Rory Cowal ‘Clusters: American Piano Explorations’

(New World Records 2018)

Lo sperimentalismo radicale americano e le possibilità inesplorate di un eclettico e imprevedibile music-making dal sapore accattivante e dai confini sfumati informano le otto composizioni per piano solo di ‘Clusters: American Piano Explorations’, edito per la New World Records.

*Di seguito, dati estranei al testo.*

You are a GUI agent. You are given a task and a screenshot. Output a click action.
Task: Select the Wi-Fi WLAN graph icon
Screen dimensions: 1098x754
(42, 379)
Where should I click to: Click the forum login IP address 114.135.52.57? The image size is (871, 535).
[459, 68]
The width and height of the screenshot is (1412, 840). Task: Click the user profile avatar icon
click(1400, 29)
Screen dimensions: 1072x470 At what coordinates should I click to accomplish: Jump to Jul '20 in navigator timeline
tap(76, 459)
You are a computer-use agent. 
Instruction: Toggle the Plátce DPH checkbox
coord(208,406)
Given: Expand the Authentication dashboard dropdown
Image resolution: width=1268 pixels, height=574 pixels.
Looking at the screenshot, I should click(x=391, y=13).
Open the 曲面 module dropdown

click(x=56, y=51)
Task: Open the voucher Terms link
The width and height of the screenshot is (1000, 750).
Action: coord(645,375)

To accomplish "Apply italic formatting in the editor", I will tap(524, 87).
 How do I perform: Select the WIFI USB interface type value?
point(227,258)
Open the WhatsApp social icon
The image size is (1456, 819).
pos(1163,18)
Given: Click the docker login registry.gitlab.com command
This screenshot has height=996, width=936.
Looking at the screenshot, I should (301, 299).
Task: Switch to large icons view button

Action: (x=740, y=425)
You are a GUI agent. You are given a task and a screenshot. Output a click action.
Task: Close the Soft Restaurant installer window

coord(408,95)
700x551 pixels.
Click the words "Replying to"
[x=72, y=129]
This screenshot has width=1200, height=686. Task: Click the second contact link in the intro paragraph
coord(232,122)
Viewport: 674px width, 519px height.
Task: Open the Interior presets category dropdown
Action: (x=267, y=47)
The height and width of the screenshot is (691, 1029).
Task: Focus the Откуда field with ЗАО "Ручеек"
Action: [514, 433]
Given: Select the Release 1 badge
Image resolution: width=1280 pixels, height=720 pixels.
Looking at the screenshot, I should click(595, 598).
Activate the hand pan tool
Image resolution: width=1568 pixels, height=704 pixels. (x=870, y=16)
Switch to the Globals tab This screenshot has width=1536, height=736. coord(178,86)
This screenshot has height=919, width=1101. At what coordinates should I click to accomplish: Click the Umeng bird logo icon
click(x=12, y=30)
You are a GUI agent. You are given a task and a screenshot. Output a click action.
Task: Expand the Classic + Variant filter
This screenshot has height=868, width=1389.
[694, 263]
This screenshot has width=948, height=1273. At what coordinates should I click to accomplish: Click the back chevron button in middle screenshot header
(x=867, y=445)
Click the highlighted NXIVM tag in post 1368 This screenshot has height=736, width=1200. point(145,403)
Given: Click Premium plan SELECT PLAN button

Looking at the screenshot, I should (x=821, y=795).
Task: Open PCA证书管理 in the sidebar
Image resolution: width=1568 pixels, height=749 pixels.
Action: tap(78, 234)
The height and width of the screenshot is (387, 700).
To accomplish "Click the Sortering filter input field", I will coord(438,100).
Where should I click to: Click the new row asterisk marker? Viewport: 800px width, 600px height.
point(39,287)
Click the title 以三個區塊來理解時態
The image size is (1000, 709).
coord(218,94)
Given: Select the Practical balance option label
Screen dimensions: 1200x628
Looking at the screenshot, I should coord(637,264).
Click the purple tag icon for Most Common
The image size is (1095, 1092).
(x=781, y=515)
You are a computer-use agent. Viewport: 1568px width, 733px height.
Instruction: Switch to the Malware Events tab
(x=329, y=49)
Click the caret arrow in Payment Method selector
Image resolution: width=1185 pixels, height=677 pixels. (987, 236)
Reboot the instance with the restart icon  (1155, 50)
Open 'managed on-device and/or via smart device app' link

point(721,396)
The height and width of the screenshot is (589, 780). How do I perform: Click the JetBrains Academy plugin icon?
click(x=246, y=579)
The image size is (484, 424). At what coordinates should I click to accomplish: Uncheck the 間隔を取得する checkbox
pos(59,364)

È già lo stesso titolo a suggerire in maniera incisiva il dispiegarsi, all’interno delle opere, dell’irresistibile volontà di spaziare fluidamente tra generi e stili tradizionali, arrivando a compiere ardite e legittime esplorazioni in pezzi mai precedentemente registrati, che affidano la propria complessa interpretazione alle ricercatezze espressive e alle prodezze pianistiche dell’ambizioso Rory Cowal, le cui performances manifestano chiaramente tutta la devozione nel ricreare e nel portare eroicamente alla luce l’eterogeneità di brani moderni, o meglio ultramoderni, la cui composizione si estende cronologicamente dal 1931 al 2018. Si scoprirà così come il brillante e irriverente impiego dei cosiddetti tone clusters – simultaneità dissonanti formate da toni adiacenti cromatici, teorizzati dall’ultramodernista Henry Cowell e realizzati coreograficamente mediante l’utilizzo del pugno, dell’avanbraccio e del palmo della mano – e le incredibili sonorità risultanti dalle influenze del contrappunto dissonante si riscontrino rispettivamente nelle sei brevi composizioni iniziali di Johanna Beyer, dal titolo Clusters, e in Reflection di Thomas Peterson, nella comune, animata ricerca di quella specifica adirezionalità, tutta atonale, di un linguaggio che nelle Variations in A di James Tenney assume il rigore metodologico di un procedimento geometrizzato, retto da codici aprioristicamente stabiliti. Si considerino poi le rimembranze strutturali dei preludi bachiani nell’Etudes Op.1, No.1 di Richard Abrams, la tendenza alla sommessa depauperazione del materiale sonoro in Kris Davis – già cara all’avanguardista Luciano Berio – la fresca e convincente cantabilità della Piano Sonata No.1 di Goode, la ricchezza di tecniche, registri espressivi ed idee musicali in David Malher.